Lady Gaga and director general of the World Health Organization Dr. Tedros Adhanom teamed up to write an op-ed for The Guardian about the lack of reliable mental health support services around the world and the need to stop stigmatizing treatable conditions.
“By the time you finish reading this, at least six people will have killed themselves around the world,” begins the essay, which was published Tuesday.
“Those six are a tiny fraction of the 800,000 people who will kill themselves this year — more than the population of Washington, D.C., Oslo or Cape Town,” the piece continues. “Sometimes they are famous names such as Anthony Bourdain or Kate Spade that make headlines, but they are all sons or daughters, friends or colleagues, valued members of families and communities.”
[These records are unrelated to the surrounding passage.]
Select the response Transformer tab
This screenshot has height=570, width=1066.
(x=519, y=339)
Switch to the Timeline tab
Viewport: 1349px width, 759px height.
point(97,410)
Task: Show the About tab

The pair refer to suicide as “the most extreme and visible symptom of the larger mental health emergency we are so far failing to adequately address.” They write that “stigma, fear and lack of understanding” prevent the action needed to prevent suicide.
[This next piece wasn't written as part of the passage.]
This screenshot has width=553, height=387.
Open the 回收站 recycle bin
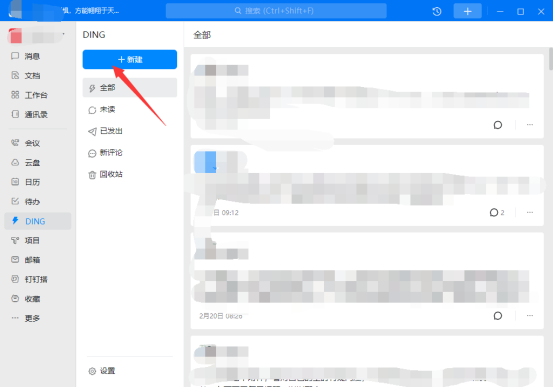pyautogui.click(x=130, y=174)

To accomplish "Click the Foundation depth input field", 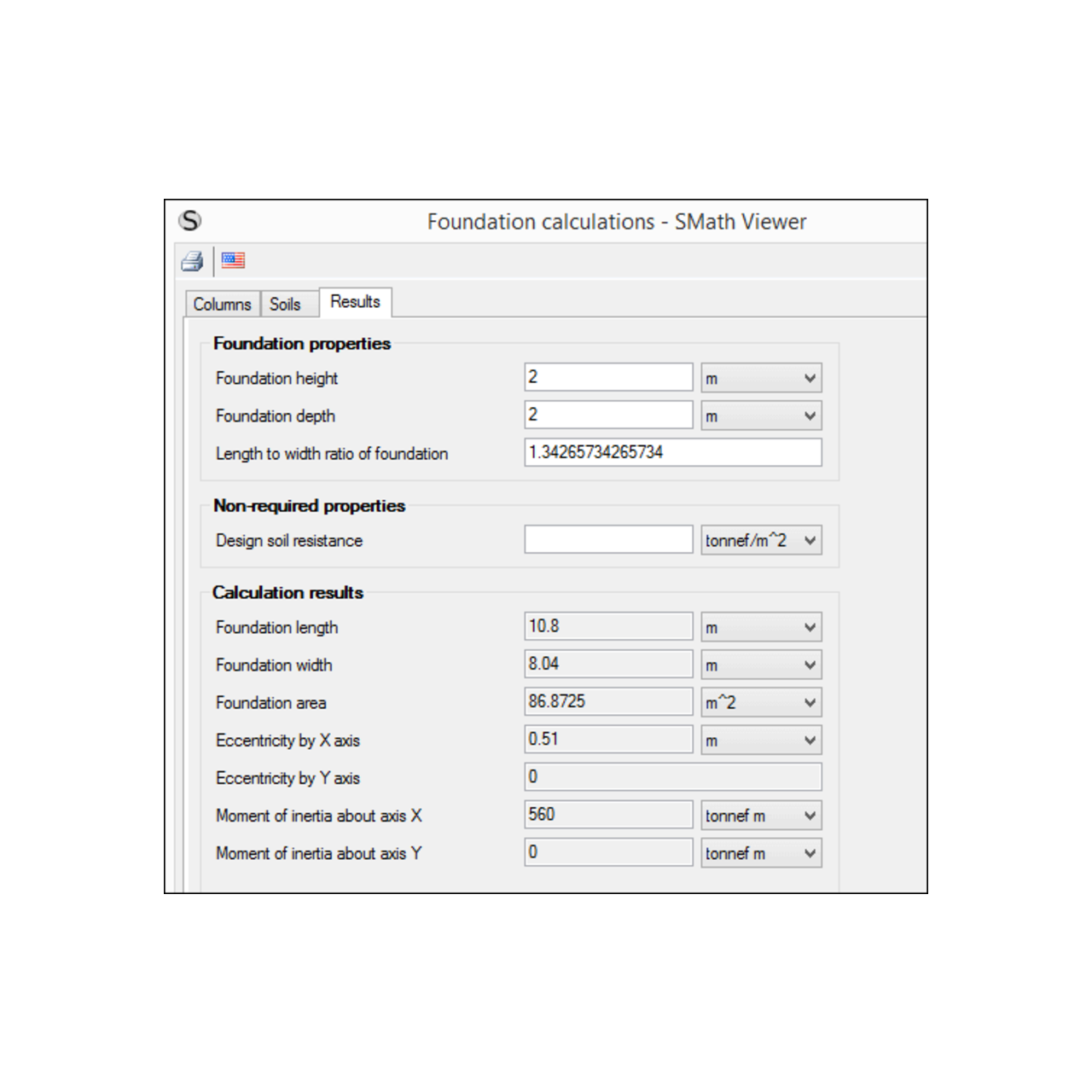I will click(x=608, y=415).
The op-ed goes on to cite a number of statistics about mental health, including that one in four people will deal with a mental health condition and that suicide is the second leading cause of death among 15- to 29-year-olds. “Yet despite the universality of the issue, we struggle to talk about it openly or to offer adequate care or resources,” they write. “Within families and communities, we often remain silenced by a shame that tells us that those with mental illness are somehow less worthy or at fault for their own suffering.”
“Instead of treating those facing mental health conditions with the compassion we would offer to someone with a physical injury or illness, we ostracize, blame and condemn. In too many places support systems are non-existent and those with treatable conditions are criminalized,” they continue. The op-ed notes that mental health receives less than 1 percent of global aid, which costs the world $2.5 trillion a year, while “domestic financing on prevention, promotion and treatment is similarly low.”
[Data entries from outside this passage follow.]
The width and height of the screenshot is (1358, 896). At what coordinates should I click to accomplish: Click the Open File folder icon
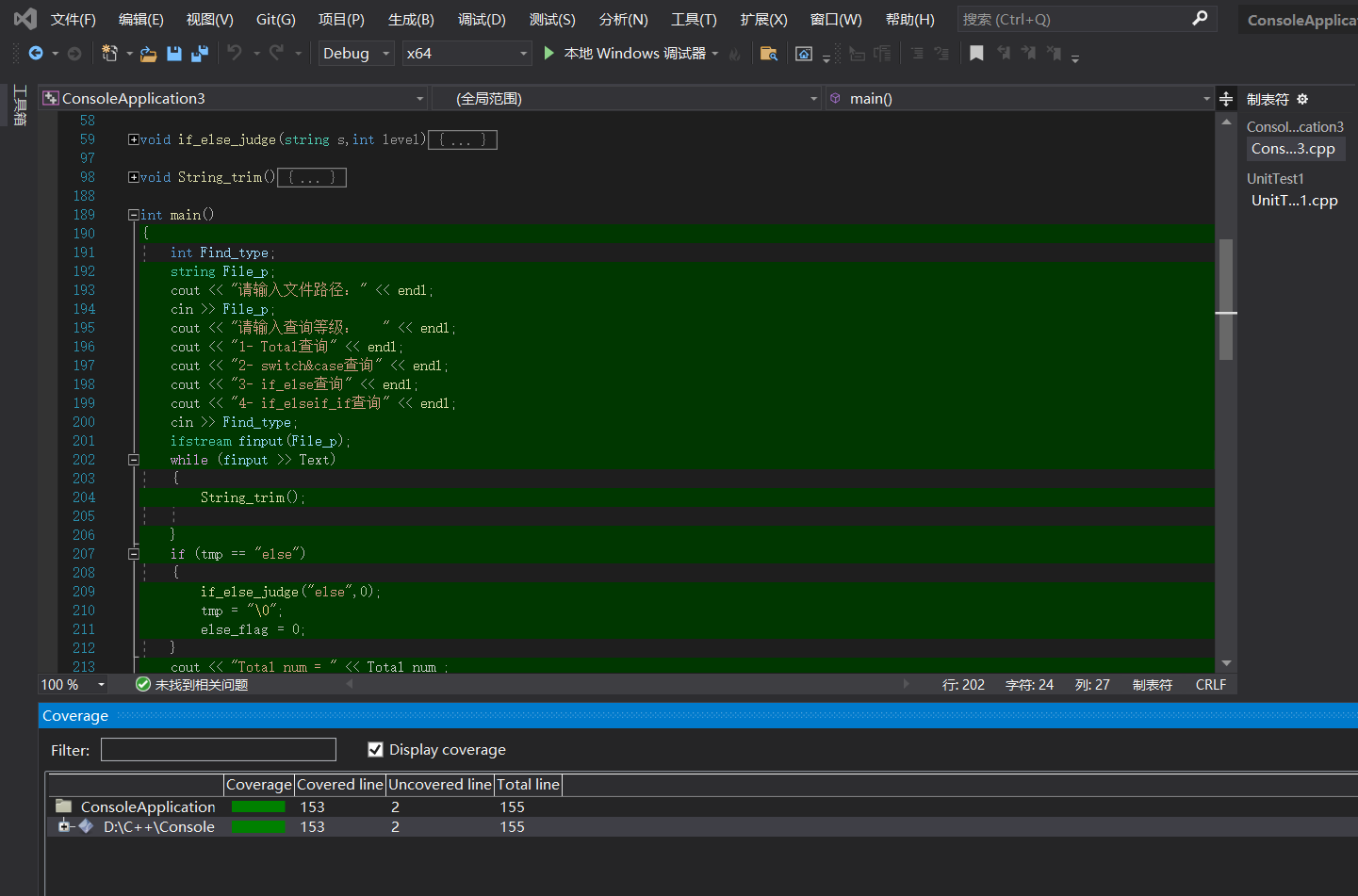(x=148, y=54)
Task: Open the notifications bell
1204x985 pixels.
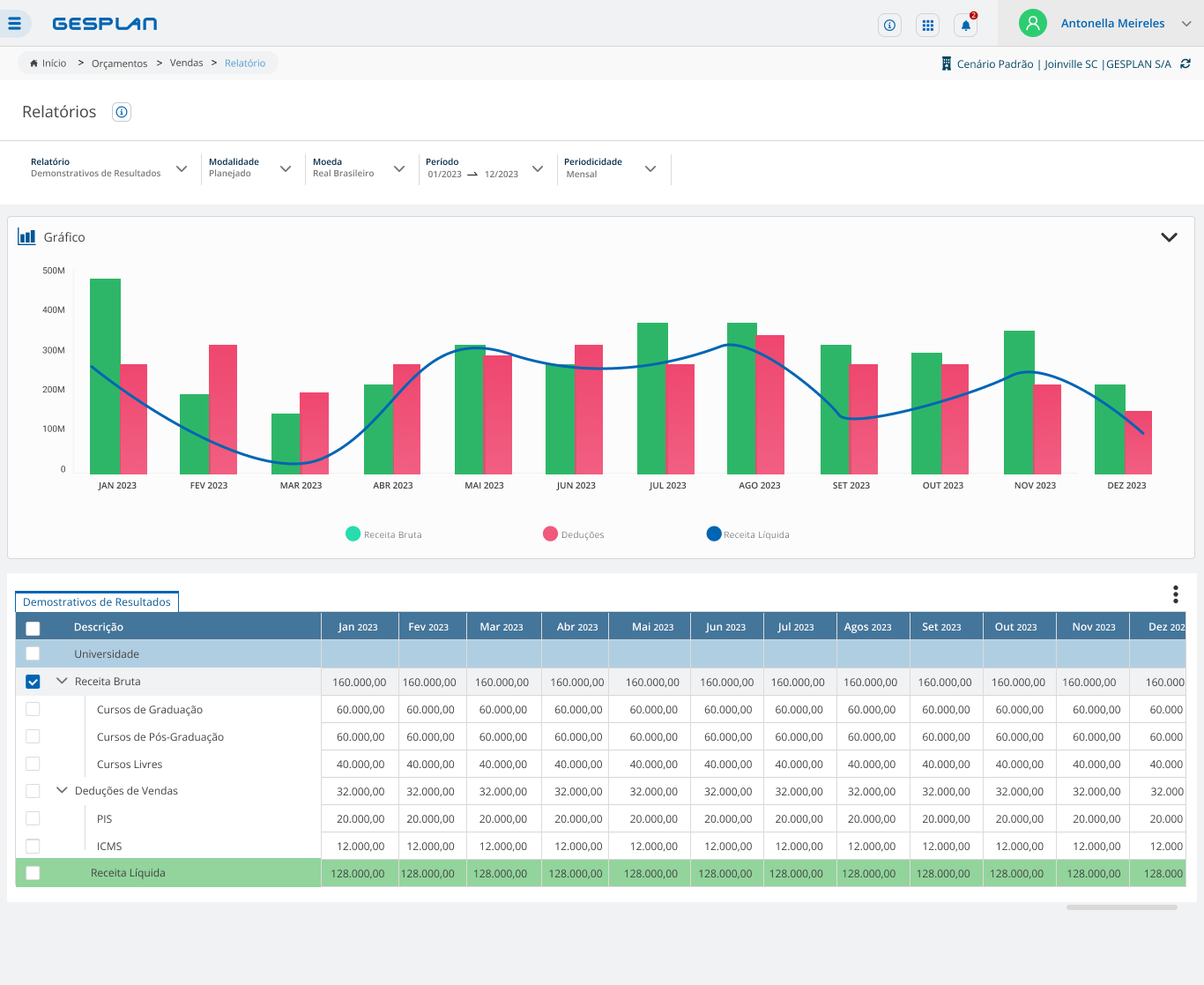Action: [x=965, y=25]
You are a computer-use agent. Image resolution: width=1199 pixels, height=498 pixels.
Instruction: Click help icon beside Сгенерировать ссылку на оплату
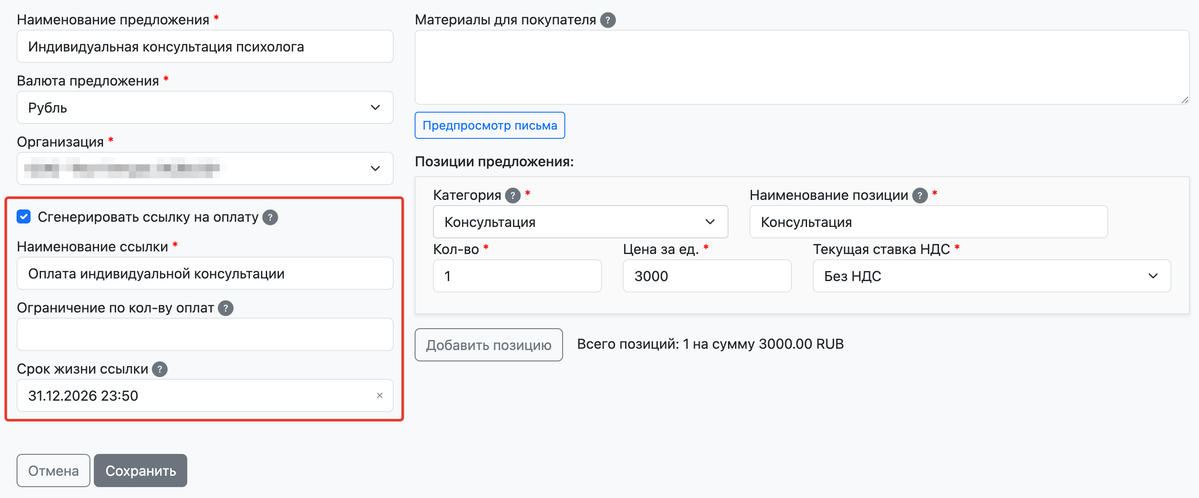tap(270, 217)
“We can no longer afford to be silenced by stigma or stymied by misguided ideas that portray these conditions as a matter of weakness or moral failing,” they continue. “Research shows there is a fourfold return on investment for every dollar spent on treating depression and anxiety, the most common mental health conditions, making spending on the issue a great investment for both political leaders and employers, in addition to generating savings in the health sector.”
The pair state that everyone should “tackle the causes and symptoms” of mental illness: “We can all learn how to offer support to loved ones going through a difficult time. And we can all be a part of a new movement — including people who have faced mental illness themselves — to call on governments and industry to put mental health at the top of their agendas.”